## Esercizio assegnato 1
Riassumi in due frasi il brano sulla repressione in Turchia.
## Esercizio assegnato 2
Trascrivi fedelmente il brano sulla repressione in Turchia tra "In Turchia chi" e "ufficiale del governo.", estremi inclusi.

## Brano
In Turchia chi critica l’offensiva militare in Siria rischia pesanti condanne.
Con l’inizio dell’operazione “Sorgente di pace“, una nuova ondata di repressione si è abbattuta sulla stampa turca e su chiunque si sia distanziato dalla linea ufficiale del governo.
Solo nella prima settimana dell’offensiva militare, 839 account sono stati posti sotto indagine per “diffusione di contenuti di rilevanza penale“; 186 persone sono state messe in custodia di polizia e 24 di loro sono state rinviate in detenzione preventiva.
Giornalisti, utenti dei social media e manifestanti sono stati accusati di “terrorismo” e sottoposti a indagini, detenzioni arbitrarie e divieti di viaggio all’estero. Centinaia di persone sono state arrestate e sono oggetto di indagini sulla base delle leggi antiterrorismo. Se giudicati colpevoli, rischiano lunghe pene detentive.
Le autorità turche devono fermare questa repressione e annullare tutte le accuse contro coloro che hanno pacificamente espresso la loro opinione.
Il 10 ottobre, il giorno dopo l’inizio dell’offensiva militare, l’autorità regolatrice delle comunicazioni (Rtuk) ha avvisato gli organi d’informazione che vi sarebbe stata tolleranza zero su “ogni trasmissione che potrebbe avere un impatto negativo sul morale e sulle motivazioni dei soldati o che potrebbe ingannare i cittadini attraverso informazioni incomplete, false o parziali funzionali agli obiettivi del terrorismo“.
Lo stesso giorno Hakan Demir del quotidiano turco Birgün è stato interrogato su un tweet pubblicato dall’account ufficiale del giornale che rilanciava un servizio della Nbc con questo testo: “Gli aerei da guerra turchi hanno iniziato a compiere attacchi contro aree civili“.
Nello stesso giorno Fatih Gökhan Diler, direttore del portale Diken, veniva arrestato per aver pubblicato un articolo dal titolo “Le Sdf denunciano: due civili hanno perso la vita“.
Entrambi i giornalisti sono stati accusati di “incitamento all’odio e all’inimicizia” e sottoposti a un divieto di viaggio all’estero fino all’esito delle indagini.
All’alba del 19 ottobre la polizia ha fatto irruzione nell’abitazione della giornalista e difensora dei diritti umani Nurcan Baysal solo per alcuni post in cui chiedeva la pace.
Un’altra giornalista, Özlem Oral, è stata arrestata lo stesso giorno e interrogata su alcuni tweet critici pubblicati da un account che non era il suo. Il giorno dopo è stata rilasciata ma dovrà presentarsi regolarmente in una stazione di polizia e non lasciare Istanbul, la città dove risiede.
Il 27 ottobre l’avvocata ed editorialista Nurcan Kaya è stata arrestata all’aeroporto di Istanbul dopo che aveva scritto su Twitter: “Sappiamo per esperienza che ciò che chiamate operazione di pace è un massacro“. Rilasciata dopo poche ore, non potrà viaggiare all’estero.

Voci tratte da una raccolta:
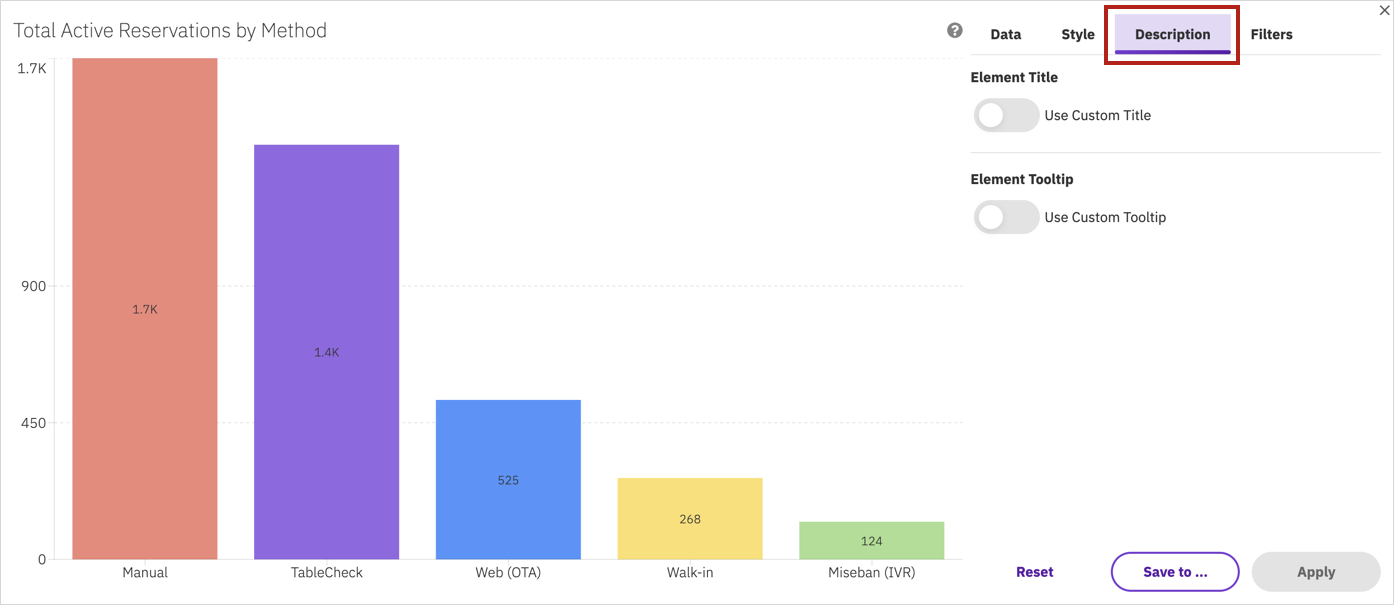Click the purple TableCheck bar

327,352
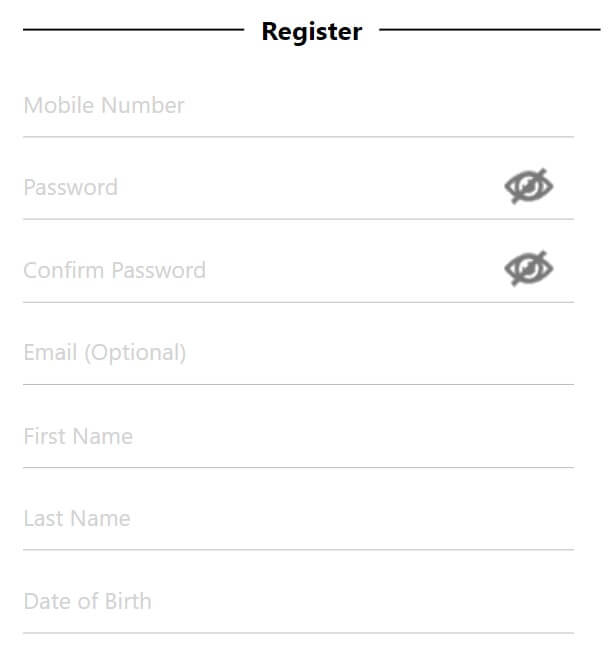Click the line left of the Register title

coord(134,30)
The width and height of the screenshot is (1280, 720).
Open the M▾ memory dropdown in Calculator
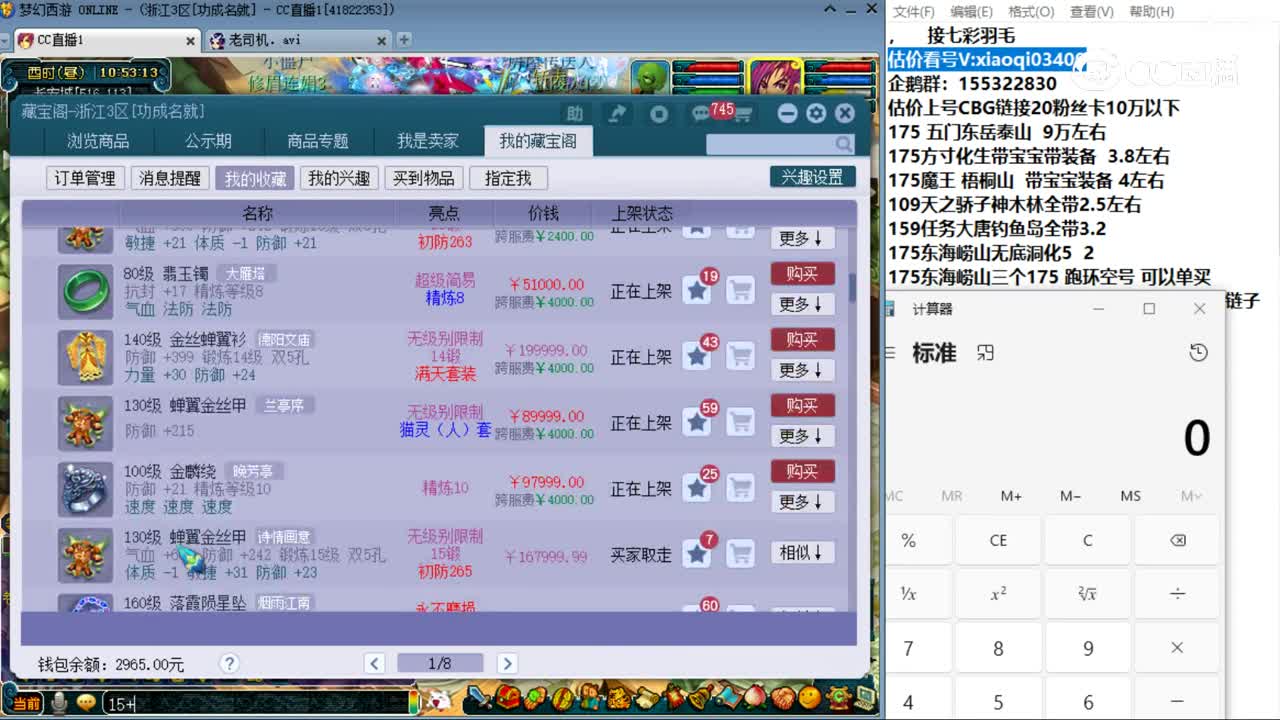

## Risposta completa 1
In Turchia, con l'inizio dell'offensiva militare in Siria, giornalisti, utenti dei social media e manifestanti che si sono distanziati dalla linea ufficiale del governo sono stati accusati di "terrorismo" e sottoposti a indagini, detenzioni arbitrarie e divieti di viaggio all'estero. Tra i casi citati figurano giornalisti e un'avvocata colpiti da interrogatori, arresti o irruzioni della polizia per articoli, tweet o post sui social.

## Risposta completa 2
In Turchia chi critica l’offensiva militare in Siria rischia pesanti condanne.
Con l’inizio dell’operazione “Sorgente di pace“, una nuova ondata di repressione si è abbattuta sulla stampa turca e su chiunque si sia distanziato dalla linea ufficiale del governo.